Comme je vous ai aimés : autrement dit, parce que je vous ai aimés. C’est l’amour même, l’amour fou dont j’ai aimé chacun d’entre vous qui va s’insinuer, qui va progresser en chacun de vous et ça vous rendra capables de vous aimer les uns les autres, à cause de cet amour.
Jésus peut dire à ce moment-là : « Maintenant le Fils de l’homme est glorifié, et Dieu se glorifie en lui. Si Dieu est glorifié en lui, Dieu aussi le glorifiera ». Glorifié : Jésus ne dit pas cela comme un chef de guerre assez content de ses trophées et de ses victoires, ni comme un idéologue qui voit ses idées et ses discours fourmiller dans une opinion publique captive, ni comme un patron d’entreprise satisfait des contrats juteux et des projets mirifiques qu’il réalise (genre Mark Zuterberg ou Elon Musk et ses milliers de satellites à essaimer dans l’espace pour un internet universel !)
Rien de tout cela : car maintenant, c’est l’heure de la trahison et c’est l’heure du plus haut amour. Et là, Jésus va manifester, et il va être connu pour ce qu’il est vraiment : lui, le Fils, il va vivre l’abnégation du Père, et il va faire voir ce qu’est la Passion du Père : l’amour passionné que lui, il a pour le Père en s’offrant librement, délibérément, à accomplir sa volonté, et il fait voir aussi la souffrance qui va être celle du Père à livrer ainsi son Fils et à le perdre. Il fait voir la fragilité de Dieu. Et lui, restera filial jusqu’au bout, jusqu’à l’extrême du supportable de l’insupportable.

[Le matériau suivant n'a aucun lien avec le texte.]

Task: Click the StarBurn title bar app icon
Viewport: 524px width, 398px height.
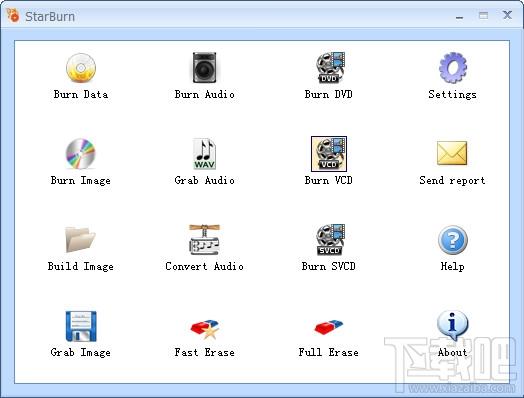Action: point(13,15)
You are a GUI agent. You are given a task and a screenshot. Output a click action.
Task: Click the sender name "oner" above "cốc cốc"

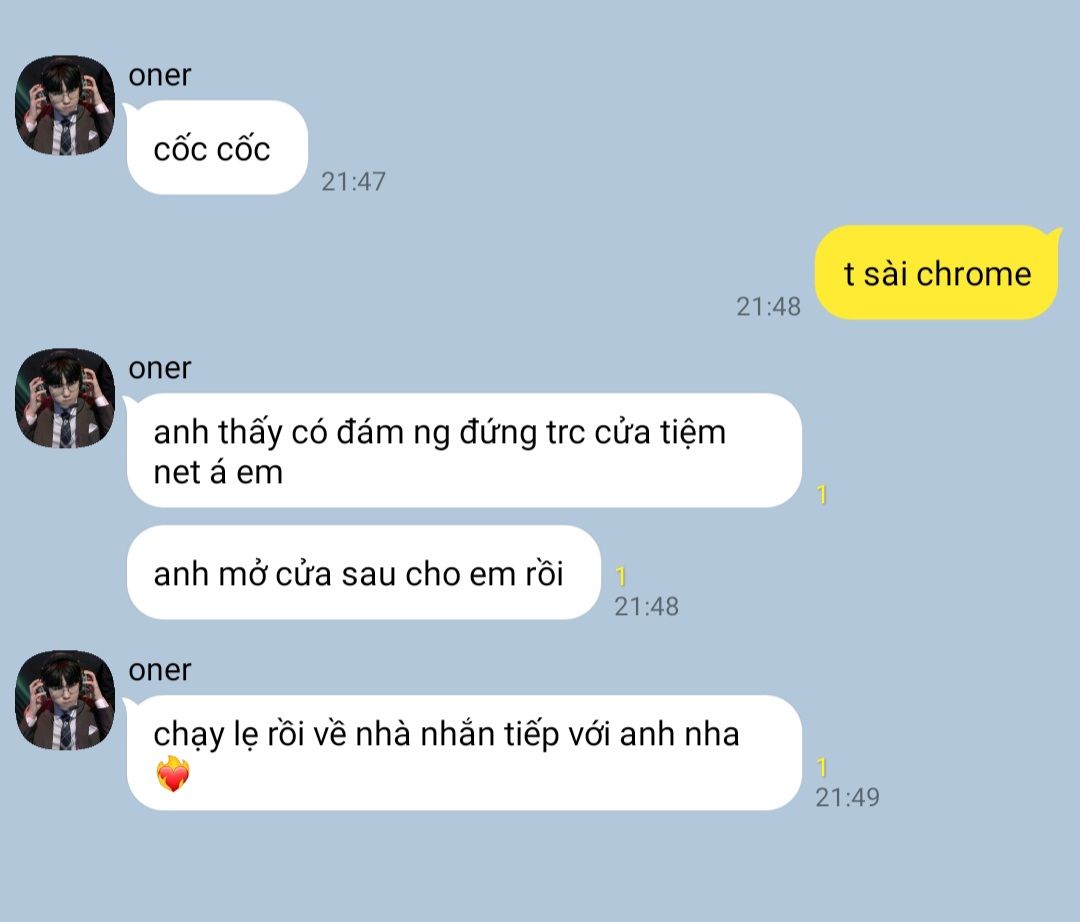point(160,75)
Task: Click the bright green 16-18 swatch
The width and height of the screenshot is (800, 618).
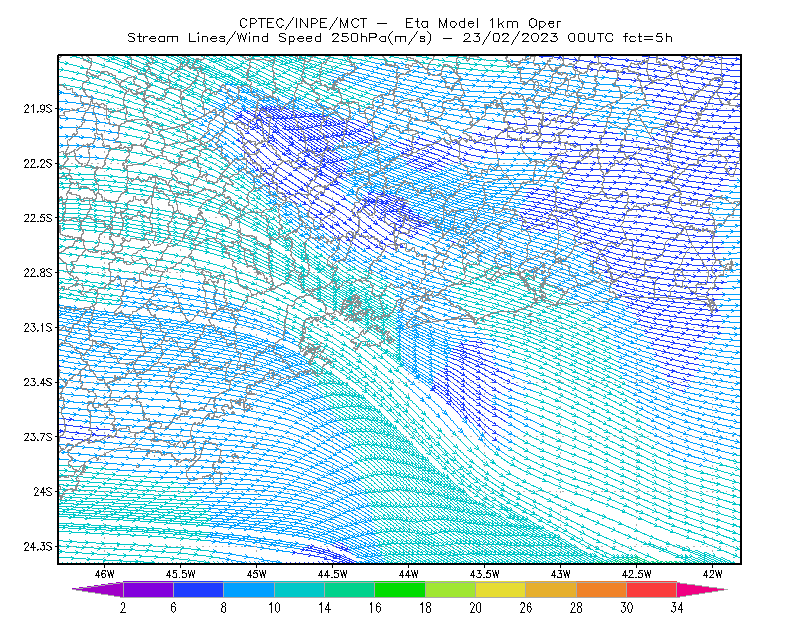Action: click(400, 589)
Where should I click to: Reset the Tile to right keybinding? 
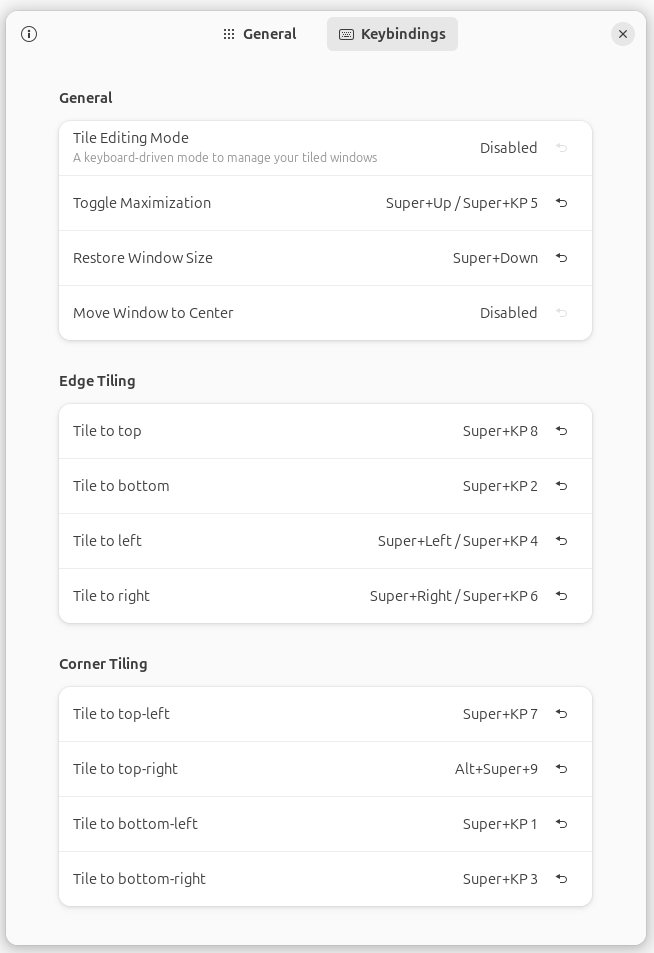point(562,596)
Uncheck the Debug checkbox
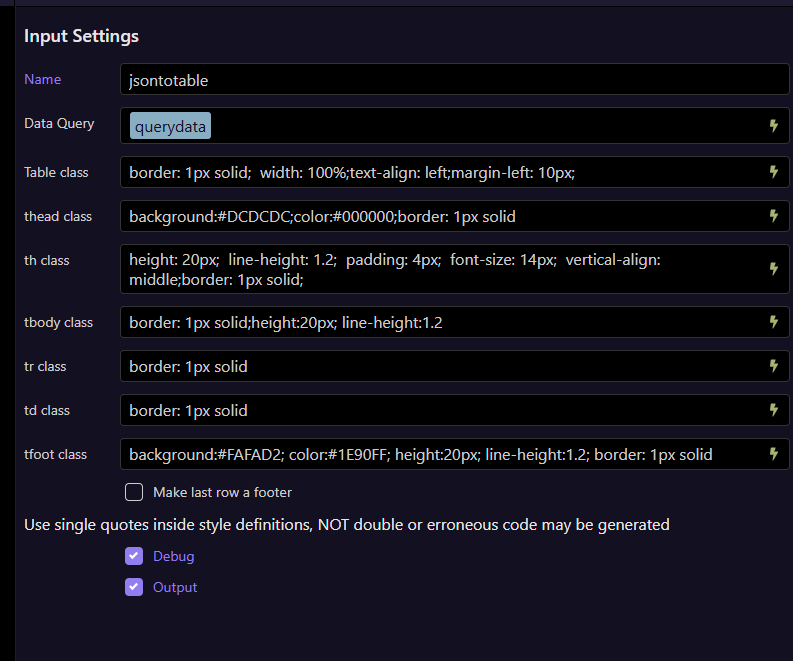793x661 pixels. tap(134, 556)
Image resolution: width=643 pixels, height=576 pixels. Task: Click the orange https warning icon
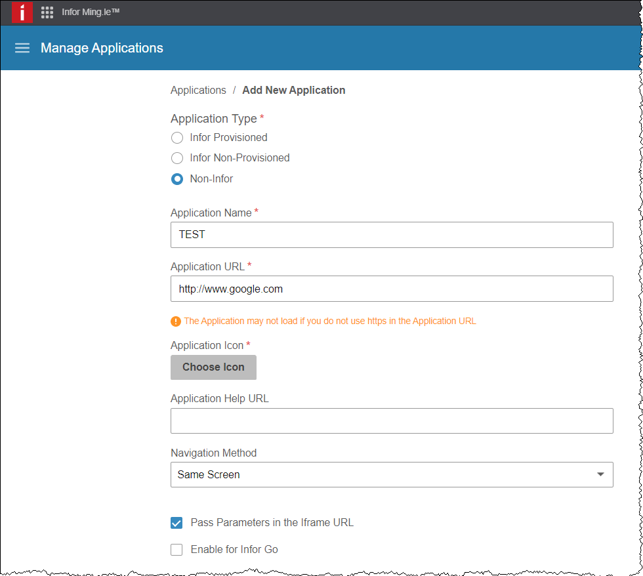[x=176, y=321]

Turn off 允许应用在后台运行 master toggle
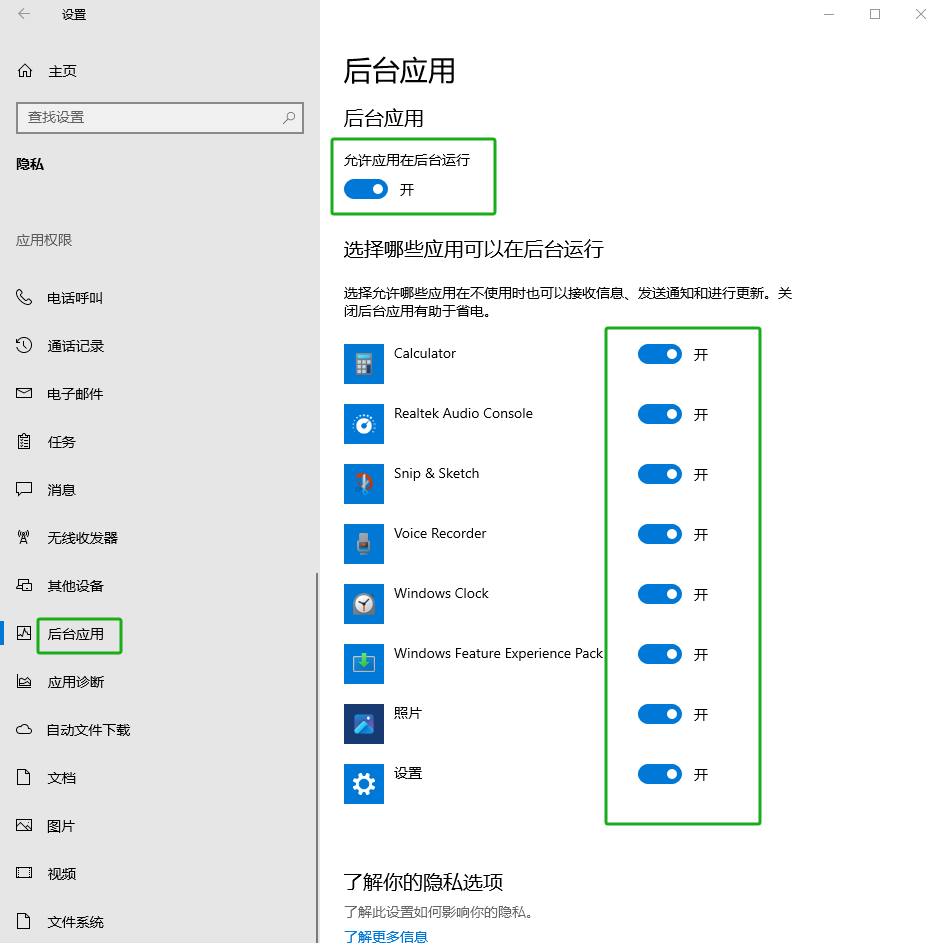point(366,189)
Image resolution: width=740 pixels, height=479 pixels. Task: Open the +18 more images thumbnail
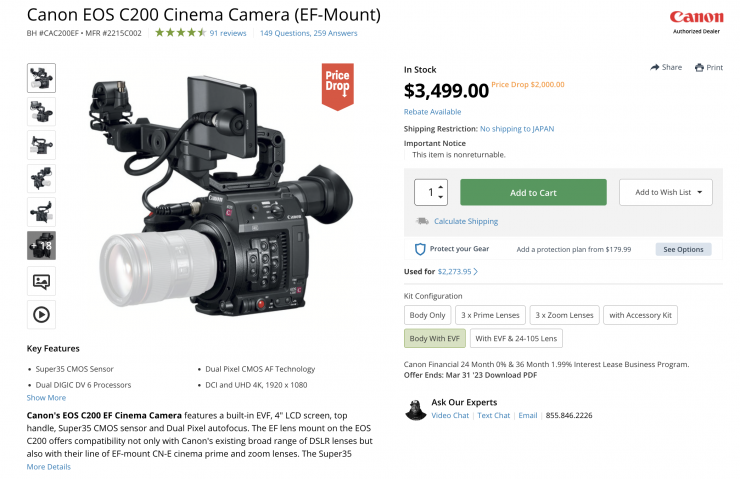(41, 245)
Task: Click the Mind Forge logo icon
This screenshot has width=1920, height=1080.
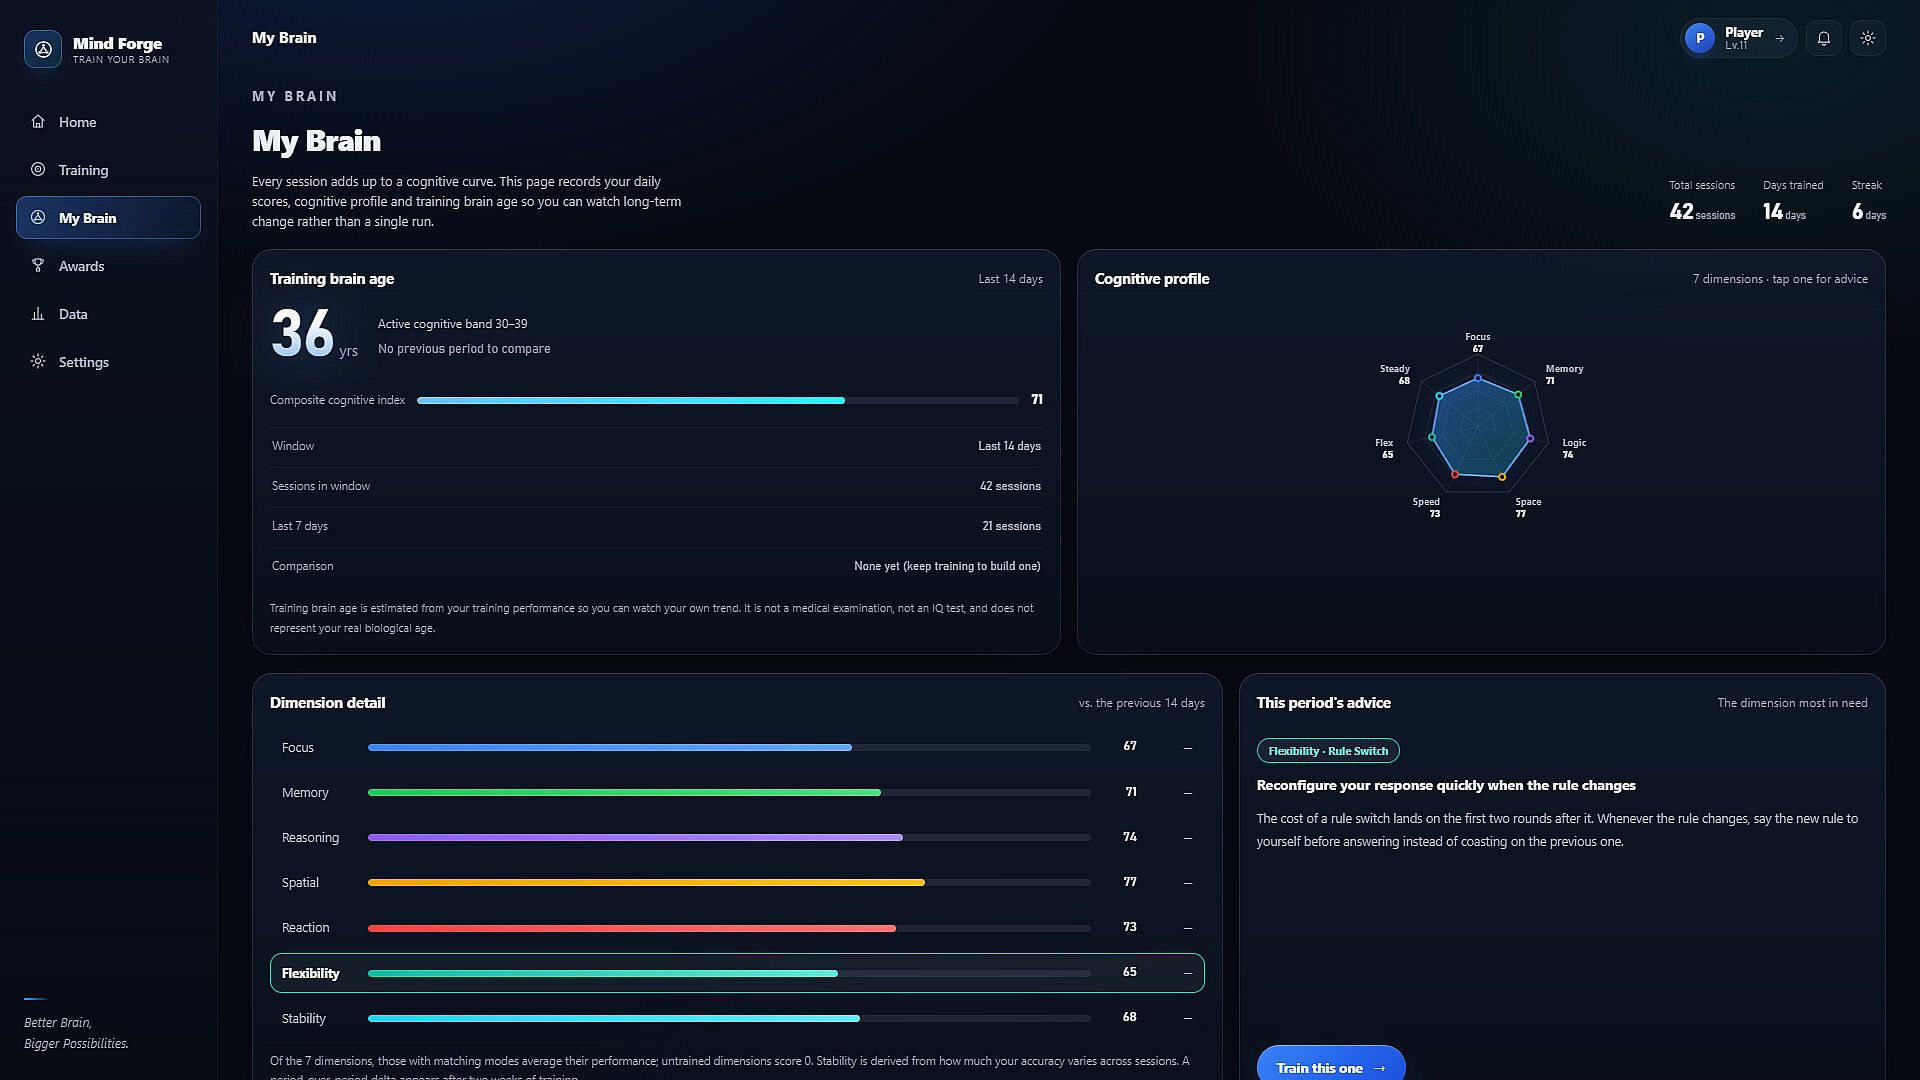Action: [43, 49]
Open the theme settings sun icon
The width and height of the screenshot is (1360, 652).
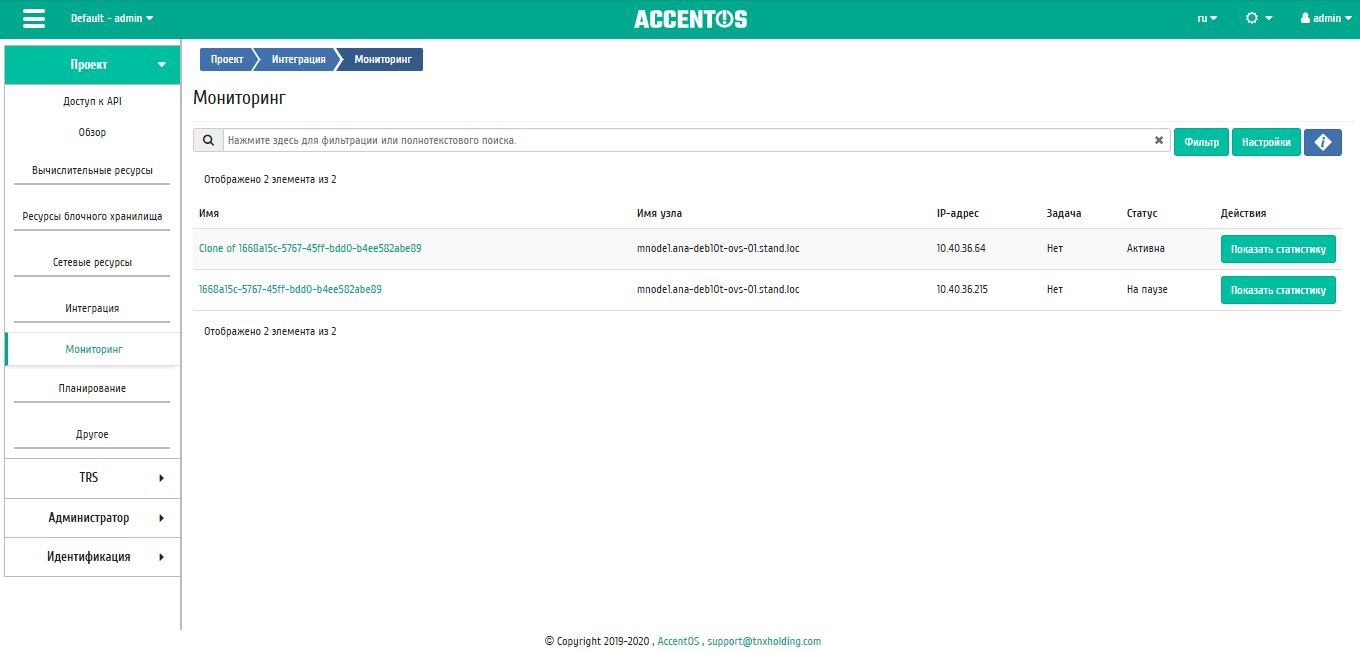pyautogui.click(x=1258, y=19)
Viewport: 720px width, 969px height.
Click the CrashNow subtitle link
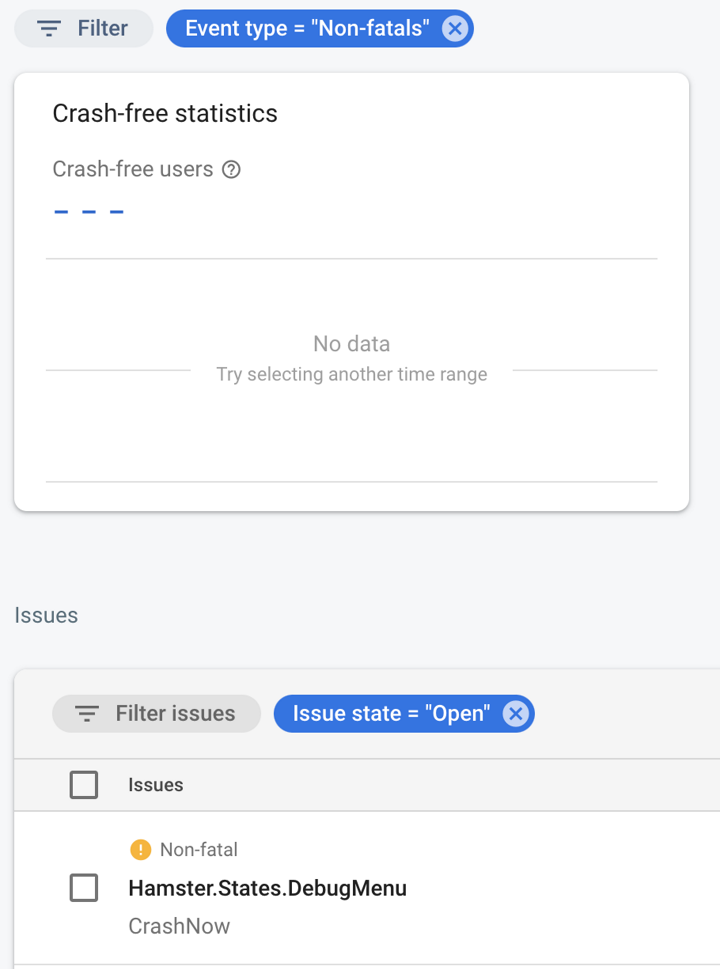tap(179, 926)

Et ensuite ce sera à nous de prendre le relais : à rester filial quoi qu’il nous arrive, et la meilleure manière de le rester, ce sera d’avoir le souci et d’améliorer ce qui est filial chez les uns et chez les autres : « comme je vous ai aimés, aimez-vous les uns les autres, puisque vous êtes mes frères ».